The science of genomics might be fuzzy right now, but it’s getting better all the time, and thousands of researchers are focusing on the meaning of all those SNPs every day. Enthusiasts and academics are collating the results and crunching their own codes to find out what they can. Take the SNPedia, for instance – a Wikipedia for SNPs, where anyone can read up on the latest research and compare it to their own DNA results.

The SNPedia developers have written their own open source programme to better analyse one’s DNA in as detailed and as contemporary a manner as is possible. “Promethease”, their application, will pore over your SNP data for three hours, and then spit out 15 megabytes of information gleaned from medical studies, from proclivity to suicide to the colour of your eyes.

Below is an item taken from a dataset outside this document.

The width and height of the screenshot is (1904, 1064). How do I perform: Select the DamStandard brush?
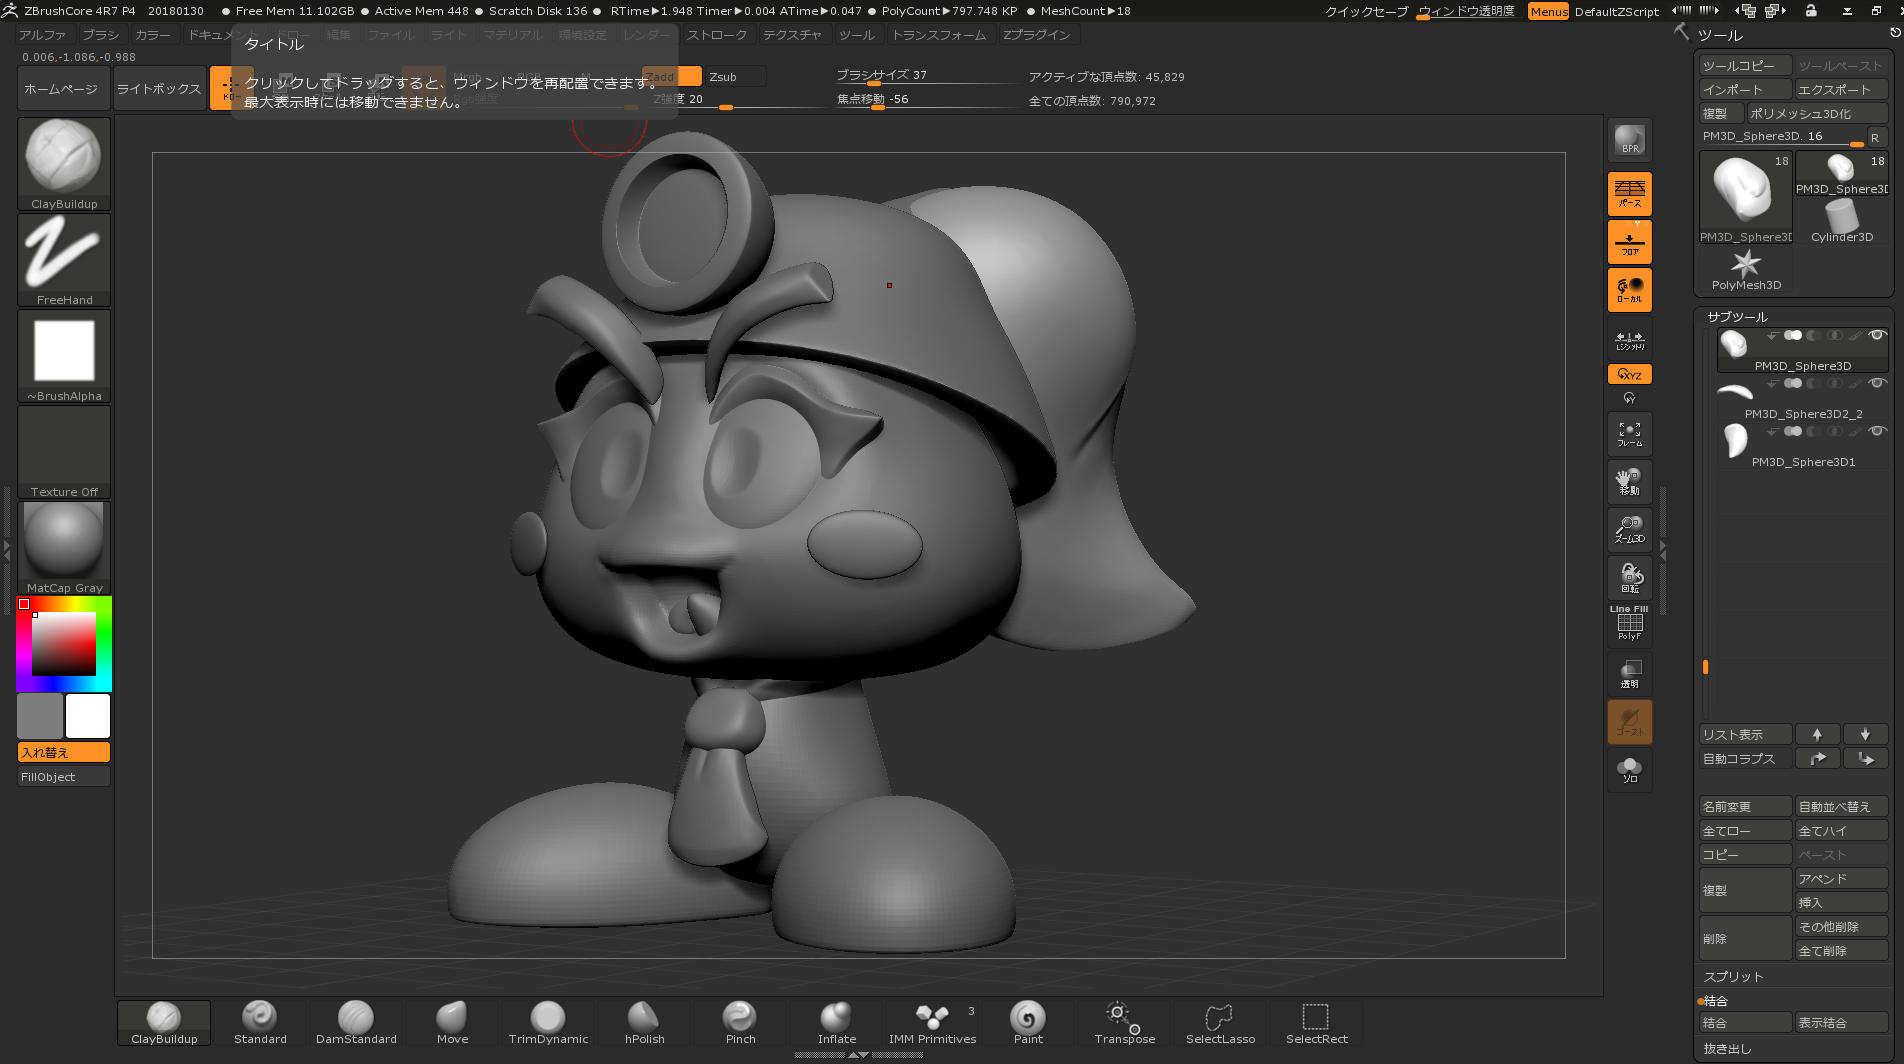click(356, 1022)
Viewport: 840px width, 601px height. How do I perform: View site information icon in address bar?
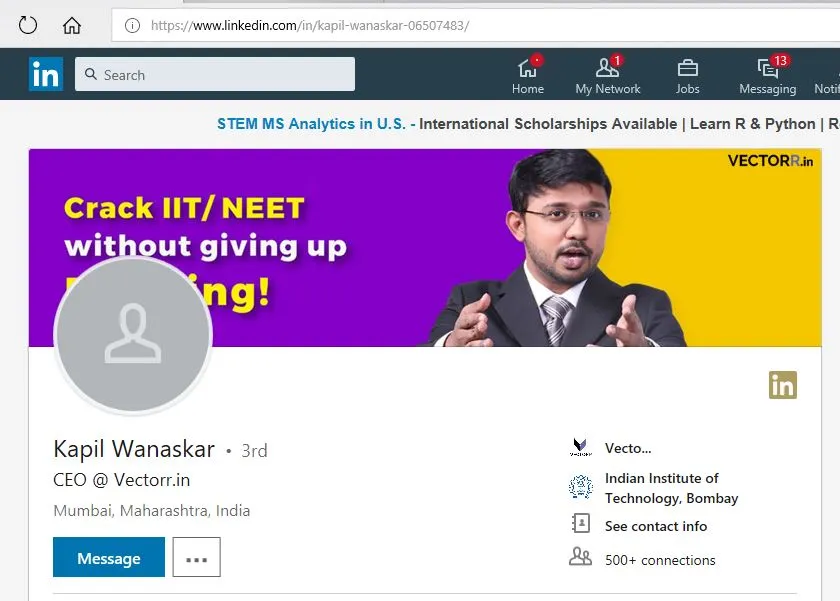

The careful wording and cautious over-explanation of the 23andMe site pales in comparison to these treasure troves of self-knowledge. Most of it, at first glance, is an incomprehensible as an astrological chart. But there’s something about looking at the very core of your own blueprint that encourages further research.

If the FDA gets its way, that kind of self-knowledge is too dangerous to be left in the hands of . . . well, in the hands of the people who actually carry that DNA. By attempting to regulate away DNA analysis retailers like 23andMe, they risk destroying the real revolution here – wholesale DNA data dumps: the provision of enough information for me to learn and make my own informed decisions about my life, without depending on 23andMe or any other company that might resell me my own data.

Even if their intentions are pure, the FDA may be making things worse. The reason I’m looking at this text file, instead of the summaries on 23andMe’s site, is because if the FDA decides to shut it or limit its services, I’m damned if they’re going to deny me access to my DNA. I’m saving a copy on my own hard drive.

My medical future is too precious not to make a few backups of my genetic programme code.